ただゲームに出てくるチェンソーの色を替えただけじゃんw

と言ってしまえばそれ以上でもそれ以下でもないのですが、いちチェンソーメーカーが時流に合わせてこういった取り組みを行っていること自体がなによりも素晴らしいことだと感じます。

 

チェンソーを販売するハスクバーナ社のもっとも大きなクライアントは林業会社。日本においても、林業界はいわばオトコの業界で、女性の林業従事者は圧倒的に少ないのが現状です。

一方で、林業や木材に関心をもった女性が増えているのも事実で、ぼくの周りにも林業界に転職した女性や、林業サークルを立ち上げた女性がいます。制度はもちろん、高性能林業機会の普及でいっそう女性の林業界進出は進んでいくのだろうと思います。

 

西粟倉村でも、女性の林業従事者は村をあげて渇望していますので、林業や森に関心のある女性は役場までお問い合わせください!

Instagramには女性 ✕ 林業を意識したハスクバーナ社の投稿。

女性用林業アイテムなんて存在していないニッチな市場だからこそ、ソーシャルが効く

日本の林業界って当たり前のようにオトコが標準の業界なので、そもそも女性用のアイテムが売っていないんです。つまり、女性用林業アイテムの市場が存在していません。

服はダボダボのシルエットだし、足袋や靴は女性用のサイズが少ないし、機械はやっぱり重いし。なんじゃこりゃってカラーリングも多い。

でも、それに困っている林業従事者の友人女性がいることも確かなので、欲しいと思うひとは少なからずいるはずです。

 

そうなった時にこの冒頭のピンクリボンと掛け合わせたVR体験ゲームやSNSの投稿を見たら、女性の林業従事者は多少値段が高くても、ハスクバーナ社の商品を買いたくなると思うんです。

モノと情報がありふれた時代の買い物で大事なのってやっぱり「個人の納得感」だから、なにより共感が必要です。

 

「コスパ考えたら国産のゼノアだけど、企業として好きなのはやっぱりハスクバーナだよね!」なんて感じで盛り上がっている女性林業トーク、聞いてみたいもんです。

「ウチの業界・お客さんには関係ないから…」じゃなくて。規格よりも企画が大事

林業界だけではなくて、木材業界に位置するぼくたち材木屋こそ、冒頭のような時流に乗った取り組みが必要なのかもしれません。

 

木材業界は中間流通業者が多くサプライチェーンが長いため、エンドユーザーの顔が見えないことが非常に多い業界です。木材を納めた工務店の名前は知っているけれど、どんな施主さんがどんな思いでその材料を選んだかなんて分かることはほとんどありません。

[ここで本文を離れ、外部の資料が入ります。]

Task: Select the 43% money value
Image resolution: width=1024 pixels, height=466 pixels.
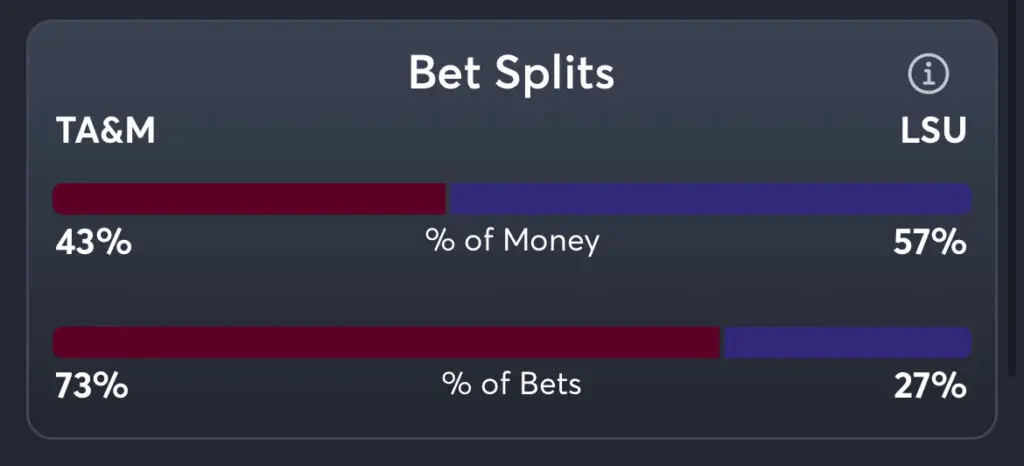Action: click(93, 243)
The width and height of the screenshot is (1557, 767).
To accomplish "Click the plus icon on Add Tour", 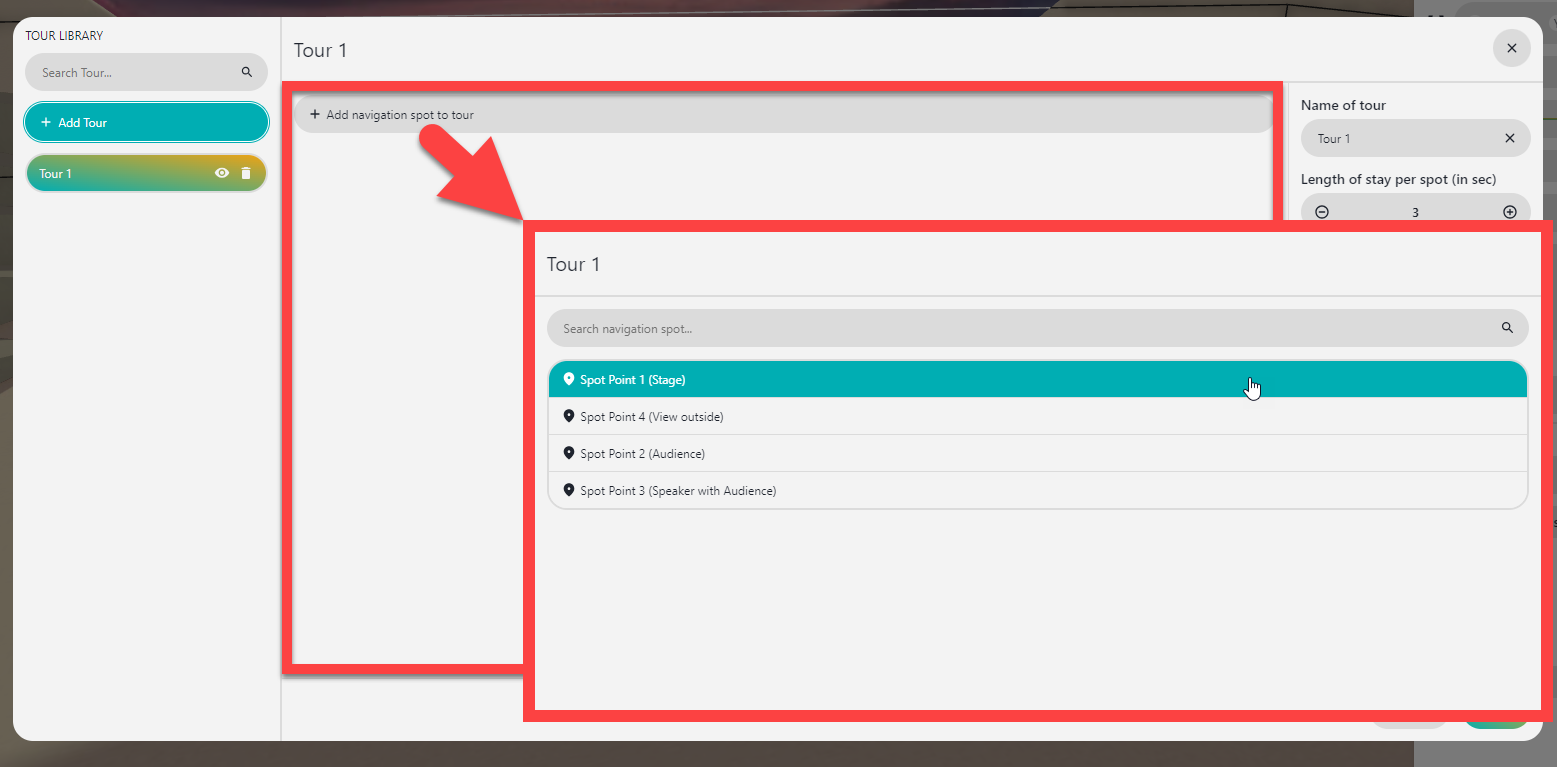I will point(45,122).
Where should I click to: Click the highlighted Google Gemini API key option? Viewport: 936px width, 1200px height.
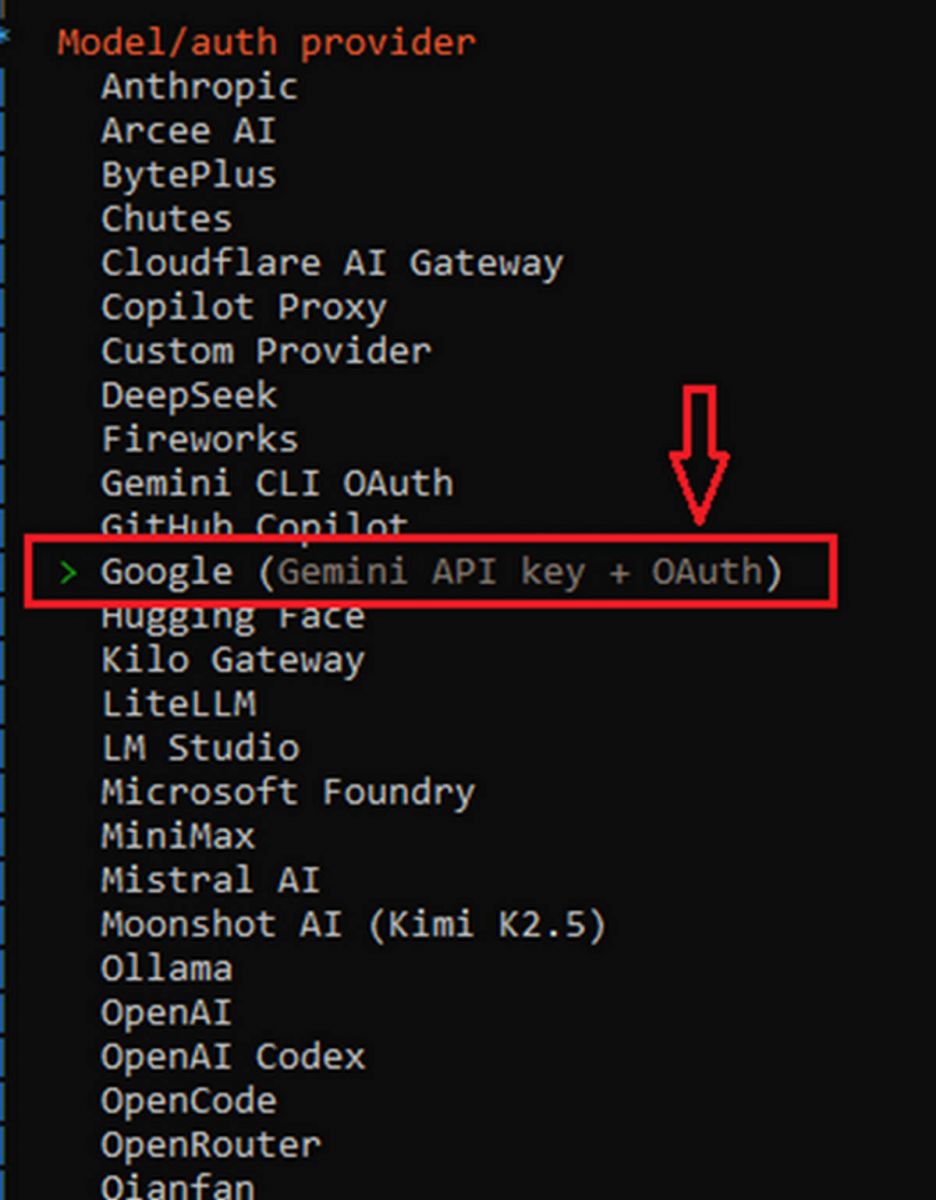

一方で、ピンクリボン、ハロウィン、クリスマス、正月、バレンタイン…一年を通してこれからもさまざまなイベントがあります。それを「ウチの業界とは、ウチのお客さんとは関係ないから…」と諦めるのはもったいないことかもしれませんね。

 

ウチの会社のECメディア「みんなの材木屋」で、杉と桧の強度の違いを比較するために、スイカ割り用の棒をつくって実証してみる(そして、棒と一緒に鳥取県産スイカを売るw)企画がソーシャル上でバズったことがあるけれど、そういう大真面目にふざけるノリをもっと大事にしたいなと思ったのでした。

こんな業界だからこそ、ポップでキャッチーなノリで楽しみながら働きたいし、必要なのは規格よりも企画だ!

最後に

ちなみに冒頭で紹介したハスクバーナ社の世界初の枝払い・伐採のオンライン・バーチャル・リアリティ(VR)体験ゲーム「ハスクバーナ・リンバージャック(Husqvarna Limberjack)」のPVがこちら。

ピンクリボン運動と掛け合わせたマーケティングといい、SNSの活用といい、VR体験ゲームといい、チェンソーメーカーとは思えない取り組みです。スウェーデン製ゆえに高価でお洒落なチェンソー、という認識が完全に覆ったのでした。すげえ…!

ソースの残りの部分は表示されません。